Fog Creek Software
Discussion Board




Bitblt

I've got a problem that's got me stumped.  Essentially I'm trying to get a screenshot in Windows, and it's important to get this down to under 100ms on all machines it runs on.

On machine A, a 1.7 Ghz Pentium 4 running Win XP, 1280x1024x32bits, the Bitblt takes about 30ms.

On machine B, a 1.7 Ghz Pentium 4 running Win XP, 1280x1024x32bits, the Bitblt takes about 700ms.

What can account for this discreprancy?  I am guessing that it's the video card bus.  I am not sure what Machine B has, but Machine A has a 64MB NVidia GeForce2 MX card on an AGP port.

Still, even if machine A had a PCI card, that has about 128MB/s bandwidth, and 1280x1024x32bits is about 5MB if you do the math ... so I'd expect the transfer to take 40ms at most.

Anyone who knows Windows internals or graphics cards can help me out?

Alyosha`
Thursday, May 01, 2003

It might help us if you told us what graphics card machine B is running, and gave us a better understanding of how your code captures the screen and performs the bitblt.

Adrian Gilby
Thursday, May 01, 2003

Reading back from vid mem is, and 'always' has been, slow.

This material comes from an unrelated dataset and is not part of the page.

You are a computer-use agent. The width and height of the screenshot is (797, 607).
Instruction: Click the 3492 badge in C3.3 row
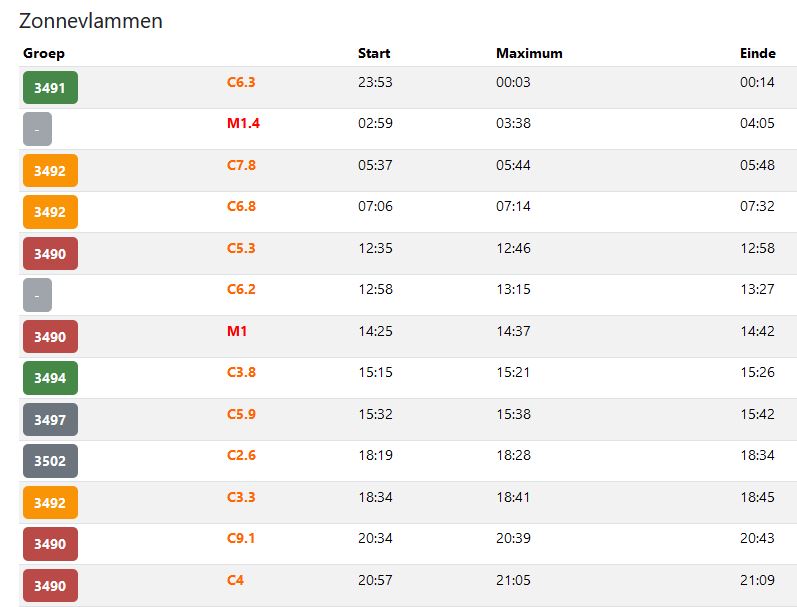tap(49, 503)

Depending on your card/drivers, readback ranges from hideously slow, to worse than hideously slow.

-
Thursday, May 01, 2003

Yeah, what he said. There's probably very little you can do to improve the read performance from video memory - it's not a design parameter that manufacturers optimize for.

Unless you're doing something really stupid in your program (reading a pixel at a time, or something), of course.

Mark Bessey
Thursday, May 01, 2003

Is the problem that you need to "capture" a screen inside 100ms, or you need to "write" the capture to disk inside 100ms?

Geoff Bennett
Friday, May 02, 2003

Sorry. Reread it. The actual blit is taking 700ms?

Geoff Bennett
Friday, May 02, 2003

How long does a "PrtScr" take on each?
Graphics hardware can seriously stink on this kind of operation. However 700 ms sounds seriously wrong. Are your bitmaps DIB or not?

Peter Ibbotson
Friday, May 02, 2003

How are you doing the blit?
Are you using DirectX?
CreateBitmapX?
Hitting hardware?

If you're using DirectX then I'd expect it to be reasonably similar in speed, it sounds like a driver issue with the slow machine and that its defaulted down to some drip drip method.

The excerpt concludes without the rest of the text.